L’ère du réchauffement climatique est terminée, place à l’ère de l’ébullition mondiale
Il s’agit là, sans nul doute, d’un des défis les plus pressants de notre époque. D’où une recherche effrénée des Européens à développer des solutions à même de leur permettre de faire face aux chaleurs extrêmes.
Repenser les villes devient alors essentiel. Mais comment les villes occidentales peuvent-elles s’adapter à ces épisodes de canicule de plus en plus fréquents ? Une réponse prometteuse pour les villes de demain pourrait bien provenir de l’Afrique, continent qui connaît depuis longtemps des conditions climatiques extrêmes et où l’architecture traditionnelle a su s’adapter aux contraintes environnementales depuis des millénaires. En s’inspirant des techniques traditionnelles africaines, l’Europe pourrait trouver des solutions éco-responsables pour affronter les chaleurs extrêmes.
En effet, les constructions traditionnelles africaines ont montré leur résilience face à des météorologies extrêmes telles que les fortes pluies, les sécheresses et les tempêtes. Ces connaissances sont d’une importance cruciale pour les Européens qui font maintenant face à des conséquences grandissantes du réchauffement climatique, notamment les inondations, les vagues de chaleur et l’élévation du niveau de la mer.
Une nouvelle génération d’architectes africains s’intéresse d’ailleurs de nouveau à l’architecture traditionnelle, délaissée auparavant au profit de constructions coloniales et modernes en ciment. Leur approche consiste à utiliser des matériaux naturels, comme la terre, pour réduire l’empreinte carbone des bâtiments. Diébédo Francis Kéré, le célèbre architecte germano-burkinabé, est un exemple marquant de cette nouvelle vague. Il a reçu le prestigieux prix Pritzker, le Nobel de l’architecture, pour son approche durable, prenant en compte le contexte environnemental et social de ses constructions.

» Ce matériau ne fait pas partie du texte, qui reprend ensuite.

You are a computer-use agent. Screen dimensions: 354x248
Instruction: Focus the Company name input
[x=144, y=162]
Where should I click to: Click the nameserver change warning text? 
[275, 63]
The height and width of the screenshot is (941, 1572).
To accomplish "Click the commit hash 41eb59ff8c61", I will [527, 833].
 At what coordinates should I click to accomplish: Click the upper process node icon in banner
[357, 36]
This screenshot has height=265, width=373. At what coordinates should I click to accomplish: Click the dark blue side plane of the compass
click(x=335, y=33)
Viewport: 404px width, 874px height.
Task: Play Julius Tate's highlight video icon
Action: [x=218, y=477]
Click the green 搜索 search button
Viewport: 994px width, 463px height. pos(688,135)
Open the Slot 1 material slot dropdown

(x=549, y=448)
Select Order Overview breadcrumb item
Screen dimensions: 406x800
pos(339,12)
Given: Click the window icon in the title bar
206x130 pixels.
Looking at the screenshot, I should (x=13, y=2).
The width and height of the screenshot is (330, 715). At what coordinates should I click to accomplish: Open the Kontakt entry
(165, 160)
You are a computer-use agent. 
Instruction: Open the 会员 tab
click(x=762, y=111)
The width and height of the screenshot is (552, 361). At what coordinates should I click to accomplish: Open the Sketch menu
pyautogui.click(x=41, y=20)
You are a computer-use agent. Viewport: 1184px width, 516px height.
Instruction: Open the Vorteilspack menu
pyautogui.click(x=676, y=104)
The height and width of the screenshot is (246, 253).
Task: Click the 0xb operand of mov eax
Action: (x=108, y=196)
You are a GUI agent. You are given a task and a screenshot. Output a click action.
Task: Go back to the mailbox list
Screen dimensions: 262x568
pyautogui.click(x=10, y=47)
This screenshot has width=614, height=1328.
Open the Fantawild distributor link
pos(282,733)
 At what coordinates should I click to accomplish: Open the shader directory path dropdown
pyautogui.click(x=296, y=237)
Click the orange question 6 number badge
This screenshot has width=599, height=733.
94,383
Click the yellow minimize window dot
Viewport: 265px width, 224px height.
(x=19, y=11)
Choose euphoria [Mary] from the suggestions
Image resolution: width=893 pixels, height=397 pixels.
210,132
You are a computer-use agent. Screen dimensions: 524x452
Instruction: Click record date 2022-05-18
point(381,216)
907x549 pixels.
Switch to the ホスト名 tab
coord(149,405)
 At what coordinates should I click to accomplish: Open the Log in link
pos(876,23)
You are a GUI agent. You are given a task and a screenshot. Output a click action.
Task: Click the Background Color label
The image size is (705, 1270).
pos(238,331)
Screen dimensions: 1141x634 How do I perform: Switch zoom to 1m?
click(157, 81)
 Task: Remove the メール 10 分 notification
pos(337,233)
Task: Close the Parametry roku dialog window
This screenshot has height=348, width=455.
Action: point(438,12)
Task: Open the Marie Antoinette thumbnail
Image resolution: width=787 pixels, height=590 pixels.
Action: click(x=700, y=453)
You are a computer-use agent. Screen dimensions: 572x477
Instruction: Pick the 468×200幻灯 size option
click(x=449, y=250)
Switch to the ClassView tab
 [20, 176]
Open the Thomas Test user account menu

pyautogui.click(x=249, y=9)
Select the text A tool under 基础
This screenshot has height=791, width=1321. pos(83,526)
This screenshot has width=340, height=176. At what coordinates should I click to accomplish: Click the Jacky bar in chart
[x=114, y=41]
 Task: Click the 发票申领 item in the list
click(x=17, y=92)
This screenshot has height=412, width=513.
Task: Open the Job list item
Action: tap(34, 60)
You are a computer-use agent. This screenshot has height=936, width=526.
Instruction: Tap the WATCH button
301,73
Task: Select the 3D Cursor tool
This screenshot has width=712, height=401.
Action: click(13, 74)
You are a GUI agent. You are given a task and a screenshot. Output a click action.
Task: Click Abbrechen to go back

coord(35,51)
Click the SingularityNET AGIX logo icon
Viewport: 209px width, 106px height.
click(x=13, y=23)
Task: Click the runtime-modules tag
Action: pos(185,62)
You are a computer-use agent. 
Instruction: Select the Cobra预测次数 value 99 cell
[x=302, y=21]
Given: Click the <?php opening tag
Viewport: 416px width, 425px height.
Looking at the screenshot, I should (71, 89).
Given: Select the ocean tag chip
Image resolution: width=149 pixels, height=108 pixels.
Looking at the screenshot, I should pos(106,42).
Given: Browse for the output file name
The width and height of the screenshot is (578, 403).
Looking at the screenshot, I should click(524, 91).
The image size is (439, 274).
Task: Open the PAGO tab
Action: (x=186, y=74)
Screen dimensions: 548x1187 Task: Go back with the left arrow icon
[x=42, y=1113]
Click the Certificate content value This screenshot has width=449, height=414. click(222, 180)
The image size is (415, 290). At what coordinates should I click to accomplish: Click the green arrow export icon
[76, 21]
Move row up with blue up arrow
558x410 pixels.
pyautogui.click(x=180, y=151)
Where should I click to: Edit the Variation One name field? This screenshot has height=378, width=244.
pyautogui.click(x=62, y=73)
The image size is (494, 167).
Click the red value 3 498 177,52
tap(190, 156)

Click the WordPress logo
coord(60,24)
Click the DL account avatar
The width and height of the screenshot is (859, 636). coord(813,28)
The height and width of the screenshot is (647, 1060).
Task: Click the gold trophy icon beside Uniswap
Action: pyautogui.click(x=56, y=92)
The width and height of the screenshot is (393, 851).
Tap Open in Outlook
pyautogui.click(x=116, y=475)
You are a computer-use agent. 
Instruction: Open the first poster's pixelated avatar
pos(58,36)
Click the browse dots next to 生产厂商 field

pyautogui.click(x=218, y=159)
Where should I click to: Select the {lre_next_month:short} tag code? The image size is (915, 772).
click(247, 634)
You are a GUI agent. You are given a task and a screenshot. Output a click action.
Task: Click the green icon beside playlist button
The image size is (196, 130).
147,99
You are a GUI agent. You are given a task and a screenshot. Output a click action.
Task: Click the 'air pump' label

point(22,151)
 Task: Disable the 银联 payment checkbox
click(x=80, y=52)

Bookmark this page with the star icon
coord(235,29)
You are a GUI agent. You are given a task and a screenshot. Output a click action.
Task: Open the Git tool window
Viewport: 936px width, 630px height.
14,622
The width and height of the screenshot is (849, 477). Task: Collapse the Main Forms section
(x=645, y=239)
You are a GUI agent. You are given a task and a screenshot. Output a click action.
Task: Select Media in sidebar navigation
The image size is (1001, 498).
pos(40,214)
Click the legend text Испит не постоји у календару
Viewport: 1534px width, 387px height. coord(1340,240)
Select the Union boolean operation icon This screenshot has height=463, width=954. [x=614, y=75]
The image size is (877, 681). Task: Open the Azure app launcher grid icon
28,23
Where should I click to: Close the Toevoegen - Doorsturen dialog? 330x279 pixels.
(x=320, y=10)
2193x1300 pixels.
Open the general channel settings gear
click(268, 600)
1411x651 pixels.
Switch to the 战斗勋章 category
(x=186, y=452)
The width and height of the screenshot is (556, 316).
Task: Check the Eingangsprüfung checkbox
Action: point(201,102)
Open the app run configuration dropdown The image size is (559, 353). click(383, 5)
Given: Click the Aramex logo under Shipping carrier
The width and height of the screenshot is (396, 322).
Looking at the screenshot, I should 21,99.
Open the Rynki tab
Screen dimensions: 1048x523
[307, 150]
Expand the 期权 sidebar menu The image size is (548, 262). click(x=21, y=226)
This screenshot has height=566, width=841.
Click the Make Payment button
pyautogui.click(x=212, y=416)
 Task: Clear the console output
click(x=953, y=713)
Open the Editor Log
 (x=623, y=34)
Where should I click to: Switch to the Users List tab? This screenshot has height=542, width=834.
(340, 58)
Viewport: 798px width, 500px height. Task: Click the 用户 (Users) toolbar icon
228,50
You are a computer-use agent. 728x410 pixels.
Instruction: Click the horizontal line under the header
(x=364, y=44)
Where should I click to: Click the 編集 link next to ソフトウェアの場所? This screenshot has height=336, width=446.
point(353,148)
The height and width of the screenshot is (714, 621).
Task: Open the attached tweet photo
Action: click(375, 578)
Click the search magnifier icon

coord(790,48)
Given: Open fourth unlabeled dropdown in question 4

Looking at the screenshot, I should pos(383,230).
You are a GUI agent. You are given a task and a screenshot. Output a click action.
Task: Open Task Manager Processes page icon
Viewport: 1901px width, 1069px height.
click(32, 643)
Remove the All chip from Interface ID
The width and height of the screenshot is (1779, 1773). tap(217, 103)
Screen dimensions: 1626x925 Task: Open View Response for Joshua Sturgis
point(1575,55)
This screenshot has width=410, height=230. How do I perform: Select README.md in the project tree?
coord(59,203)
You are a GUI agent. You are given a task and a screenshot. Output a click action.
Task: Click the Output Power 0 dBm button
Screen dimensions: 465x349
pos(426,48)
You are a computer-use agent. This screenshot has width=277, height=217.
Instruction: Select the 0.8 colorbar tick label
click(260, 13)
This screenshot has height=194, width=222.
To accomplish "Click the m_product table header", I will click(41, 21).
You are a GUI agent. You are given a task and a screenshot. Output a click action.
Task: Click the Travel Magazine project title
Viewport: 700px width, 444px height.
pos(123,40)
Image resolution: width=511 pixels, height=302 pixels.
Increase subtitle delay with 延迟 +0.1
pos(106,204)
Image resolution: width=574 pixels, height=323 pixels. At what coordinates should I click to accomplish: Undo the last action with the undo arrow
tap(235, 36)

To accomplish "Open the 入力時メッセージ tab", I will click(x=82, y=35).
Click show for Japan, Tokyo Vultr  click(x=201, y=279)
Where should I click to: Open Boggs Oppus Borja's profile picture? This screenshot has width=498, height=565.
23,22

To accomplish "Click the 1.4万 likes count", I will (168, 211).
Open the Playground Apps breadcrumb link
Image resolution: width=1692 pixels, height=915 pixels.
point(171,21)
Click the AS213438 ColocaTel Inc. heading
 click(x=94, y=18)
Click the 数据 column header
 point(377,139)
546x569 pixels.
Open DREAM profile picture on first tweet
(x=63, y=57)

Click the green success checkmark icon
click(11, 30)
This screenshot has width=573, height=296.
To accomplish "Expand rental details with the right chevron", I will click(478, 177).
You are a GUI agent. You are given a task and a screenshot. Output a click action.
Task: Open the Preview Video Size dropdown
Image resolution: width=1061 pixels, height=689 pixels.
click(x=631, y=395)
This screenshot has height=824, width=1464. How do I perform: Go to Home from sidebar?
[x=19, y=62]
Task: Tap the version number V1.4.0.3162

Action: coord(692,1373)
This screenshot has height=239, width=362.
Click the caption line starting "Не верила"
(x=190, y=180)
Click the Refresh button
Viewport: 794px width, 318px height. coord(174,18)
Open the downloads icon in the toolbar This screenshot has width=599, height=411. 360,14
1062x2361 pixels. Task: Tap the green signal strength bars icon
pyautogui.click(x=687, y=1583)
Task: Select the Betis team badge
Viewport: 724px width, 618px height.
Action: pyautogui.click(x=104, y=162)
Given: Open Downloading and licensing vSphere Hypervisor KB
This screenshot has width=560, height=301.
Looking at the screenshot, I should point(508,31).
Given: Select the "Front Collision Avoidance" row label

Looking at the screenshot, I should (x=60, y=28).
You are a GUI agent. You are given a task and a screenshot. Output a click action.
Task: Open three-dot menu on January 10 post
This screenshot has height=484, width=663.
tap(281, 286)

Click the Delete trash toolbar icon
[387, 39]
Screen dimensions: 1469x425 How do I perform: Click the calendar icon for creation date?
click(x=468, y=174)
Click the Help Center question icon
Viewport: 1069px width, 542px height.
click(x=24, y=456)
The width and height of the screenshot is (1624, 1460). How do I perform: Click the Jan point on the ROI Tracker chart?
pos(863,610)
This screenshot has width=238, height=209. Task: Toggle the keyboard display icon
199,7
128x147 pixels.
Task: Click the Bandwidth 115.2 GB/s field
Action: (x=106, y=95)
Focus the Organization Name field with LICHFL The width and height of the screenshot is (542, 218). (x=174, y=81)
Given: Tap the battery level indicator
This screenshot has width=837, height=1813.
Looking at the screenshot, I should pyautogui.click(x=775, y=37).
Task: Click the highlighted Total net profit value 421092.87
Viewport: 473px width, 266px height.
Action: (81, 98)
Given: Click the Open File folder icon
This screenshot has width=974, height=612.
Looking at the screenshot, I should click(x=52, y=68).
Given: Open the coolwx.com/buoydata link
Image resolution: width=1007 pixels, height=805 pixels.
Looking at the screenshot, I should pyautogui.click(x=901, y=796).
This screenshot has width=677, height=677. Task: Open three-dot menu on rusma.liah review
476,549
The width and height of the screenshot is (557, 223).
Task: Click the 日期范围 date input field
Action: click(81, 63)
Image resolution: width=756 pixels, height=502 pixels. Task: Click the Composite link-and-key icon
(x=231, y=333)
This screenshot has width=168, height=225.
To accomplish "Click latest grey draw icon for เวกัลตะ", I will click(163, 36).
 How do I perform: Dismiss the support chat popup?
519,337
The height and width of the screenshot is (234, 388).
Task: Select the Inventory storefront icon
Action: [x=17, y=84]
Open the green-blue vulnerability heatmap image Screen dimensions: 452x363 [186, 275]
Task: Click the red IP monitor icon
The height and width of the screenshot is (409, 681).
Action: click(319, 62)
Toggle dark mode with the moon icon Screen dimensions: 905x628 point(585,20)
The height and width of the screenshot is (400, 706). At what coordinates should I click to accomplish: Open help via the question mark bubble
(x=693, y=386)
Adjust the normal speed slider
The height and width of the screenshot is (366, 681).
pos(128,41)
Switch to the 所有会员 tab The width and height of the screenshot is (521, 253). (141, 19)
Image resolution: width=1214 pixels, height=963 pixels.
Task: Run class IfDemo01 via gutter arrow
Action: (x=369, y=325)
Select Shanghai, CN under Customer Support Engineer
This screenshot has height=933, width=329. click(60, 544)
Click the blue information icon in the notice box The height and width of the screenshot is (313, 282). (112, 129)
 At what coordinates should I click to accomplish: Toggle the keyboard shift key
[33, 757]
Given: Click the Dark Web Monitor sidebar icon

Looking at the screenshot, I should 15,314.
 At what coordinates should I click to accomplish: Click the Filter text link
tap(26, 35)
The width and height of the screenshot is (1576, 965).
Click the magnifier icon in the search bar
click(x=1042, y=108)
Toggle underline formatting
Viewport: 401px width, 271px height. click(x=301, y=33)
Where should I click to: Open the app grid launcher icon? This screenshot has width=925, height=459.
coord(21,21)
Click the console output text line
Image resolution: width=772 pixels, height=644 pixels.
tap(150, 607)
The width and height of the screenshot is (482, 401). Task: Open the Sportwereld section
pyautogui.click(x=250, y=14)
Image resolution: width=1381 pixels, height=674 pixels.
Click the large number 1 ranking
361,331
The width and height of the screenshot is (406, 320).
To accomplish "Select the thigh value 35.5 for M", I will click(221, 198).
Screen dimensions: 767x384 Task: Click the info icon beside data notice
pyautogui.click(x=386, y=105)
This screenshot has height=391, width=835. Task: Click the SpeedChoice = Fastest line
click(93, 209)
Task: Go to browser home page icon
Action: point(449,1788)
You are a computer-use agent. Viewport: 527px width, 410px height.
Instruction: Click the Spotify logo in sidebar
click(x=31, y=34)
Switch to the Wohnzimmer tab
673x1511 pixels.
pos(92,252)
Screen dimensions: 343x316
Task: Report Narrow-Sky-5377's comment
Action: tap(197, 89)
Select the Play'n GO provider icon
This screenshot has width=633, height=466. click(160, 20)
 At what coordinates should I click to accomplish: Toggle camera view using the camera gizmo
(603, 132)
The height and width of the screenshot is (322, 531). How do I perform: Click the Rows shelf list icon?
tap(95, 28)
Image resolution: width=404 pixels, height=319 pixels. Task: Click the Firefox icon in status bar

Des solutions ancestrales mais efficaces
L’architecture traditionnelle africaine regorge d’exemples de constructions adaptées aux défis du réchauffement climatique. Dans toute l’Afrique de l’Ouest, les habitations traditionnelles en terre, entourées de végétation, gardent la fraîcheur. Des tours à vent, comme les « malqaf » en Égypte ou « badguir » en Afrique du nord et au Moyen-Orient, assurent une ventilation naturelle. Dans l’est de la Tunisie, les maisons traditionnelles des îles de Kerkennah ont des toits en bois de palmier, un matériau local qui permet de rafraîchir l’intérieur pendant les mois d’été. Les habitations traditionnelles sont aussi astucieusement orientées par rapport au soleil. Dans les zones chaudes, on évite les ouvertures exposées directement au soleil.
Le choix des arbres et des plantes joue également un rôle crucial dans le maintien de la température intérieure, nous explique Driss Merroun, ancien ministre de l’urbanisme du Maroc, dans une interview accordée à TRT Français. Il met notamment en évidence la nécessité d’avoir des plantes à feuilles persistantes et des arbres à feuilles caduques pour réguler la chaleur et l’ombre selon les saisons. Ainsi, le figuier, les platanes et d’autres arbres adaptés sont préférables à l’olivier, qui conserve ses feuilles toute l’année.
Parmi les solutions, l’une des plus répandues est la chaux blanche, largement utilisée dans les régions méditerranéennes pour ses propriétés réfléchissantes. En effet, le blanc peut refléter jusqu’à 90% de la chaleur du soleil. Cette pratique s’est révélée si efficace que même des villes comme New York ont commencé à peindre en blanc leurs toits pour atténuer l’effet d’îlot de chaleur urbain.
Les maisons sont dotées de petites fenêtres et de murs en pierre épais qui aident à bloquer la chaleur extérieure. Ces murs massifs permettent de garder les habitations fraîches en réduisant la quantité de chaleur qui pénètre à l’intérieur.
Un autre élément distinctif de l’architecture traditionnelle dans la région est le moucharabia, un exemple ingénieux de la manière dont l’architecture traditionnelle répond aux besoins spécifiques du climat local. Cette fenêtre en bois ajourée est positionnée de manière stratégique pour permettre la ventilation tout en préservant l’intimité des résidents.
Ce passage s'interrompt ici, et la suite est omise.